On Fri, Jan 24, 2025 at 11:11 AM Yafang Shao <laoar.shao@xxxxxxxxx> wrote:
>
> On Thu, Jan 23, 2025 at 11:55 PM Petr Mladek <pmladek@xxxxxxxx> wrote:
> >
> > On Wed 2025-01-22 16:56:31, Petr Mladek wrote:
> > > Anyway, I am working on a POC which would allow to track
> > > to-be-released processes. It would finish the transition only
> > > when all the to-be-released processes already use the new code.
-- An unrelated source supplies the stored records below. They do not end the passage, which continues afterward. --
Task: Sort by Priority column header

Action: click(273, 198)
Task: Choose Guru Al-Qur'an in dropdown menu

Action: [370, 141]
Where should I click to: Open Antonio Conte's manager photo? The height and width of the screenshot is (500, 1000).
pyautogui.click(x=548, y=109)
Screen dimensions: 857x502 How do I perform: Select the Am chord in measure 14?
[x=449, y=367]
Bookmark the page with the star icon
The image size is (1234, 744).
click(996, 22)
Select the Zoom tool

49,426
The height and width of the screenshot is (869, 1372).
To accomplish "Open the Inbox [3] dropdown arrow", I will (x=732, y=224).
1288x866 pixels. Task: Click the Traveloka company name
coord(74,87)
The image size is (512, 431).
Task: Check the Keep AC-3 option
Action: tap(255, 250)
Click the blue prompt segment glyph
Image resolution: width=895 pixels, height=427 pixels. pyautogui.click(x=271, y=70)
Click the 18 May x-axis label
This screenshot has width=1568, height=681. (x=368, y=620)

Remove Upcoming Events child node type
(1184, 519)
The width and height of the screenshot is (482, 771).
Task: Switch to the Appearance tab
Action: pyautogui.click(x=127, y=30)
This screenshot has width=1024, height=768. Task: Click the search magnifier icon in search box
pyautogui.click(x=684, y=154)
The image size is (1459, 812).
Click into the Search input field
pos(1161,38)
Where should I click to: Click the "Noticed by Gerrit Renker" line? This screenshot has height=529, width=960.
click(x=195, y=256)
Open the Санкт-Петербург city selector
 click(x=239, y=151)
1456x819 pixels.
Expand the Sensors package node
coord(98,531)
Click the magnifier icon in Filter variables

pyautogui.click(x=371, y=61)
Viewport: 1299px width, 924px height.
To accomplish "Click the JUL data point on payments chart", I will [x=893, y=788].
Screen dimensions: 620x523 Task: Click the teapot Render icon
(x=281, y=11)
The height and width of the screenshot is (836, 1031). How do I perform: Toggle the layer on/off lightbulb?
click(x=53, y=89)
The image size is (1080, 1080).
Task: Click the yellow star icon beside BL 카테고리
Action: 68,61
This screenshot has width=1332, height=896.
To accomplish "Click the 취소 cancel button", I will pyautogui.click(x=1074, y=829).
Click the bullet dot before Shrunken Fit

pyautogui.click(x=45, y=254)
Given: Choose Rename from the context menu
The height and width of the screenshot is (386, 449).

> > > It won't allow to remove the disabled livepatch prematurely.
> >
> > Here is the POC. I am not sure if it is the right path, see
> > the warning and open questions in the commit message.
> >
> > I am going to wait for some feedback before investing more time
> > into this.
> >
> > The patch is against current Linus' master, aka, v6.13-rc7.
> >
> > From ac7287d99aaeca7a4536e8ade61b9bd0c8ec7fdc Mon Sep 17 00:00:00 2001
> > From: Petr Mladek <pmladek@xxxxxxxx>
> > Date: Thu, 23 Jan 2025 09:04:09 +0100
> > Subject: [PATCH] livepatching: Block transition until
> >  delayed_put_task_struct()
> >
> > WARNING: This patch is just a POC. It will blow up the system because
> >         RCU callbacks are handled by softirq context which are handled
> >         by default on exit from IRQ handlers. And it is not allowed
> >         to take sleeping locks here, see the backtrace at the end
> >         of the commit message.
> >
> >         We would need to synchronize the counting of the exiting
> >         processes with the livepatch transition another way.
> >
> >         Hmm, I guess that spin_lock is legal in softirq context.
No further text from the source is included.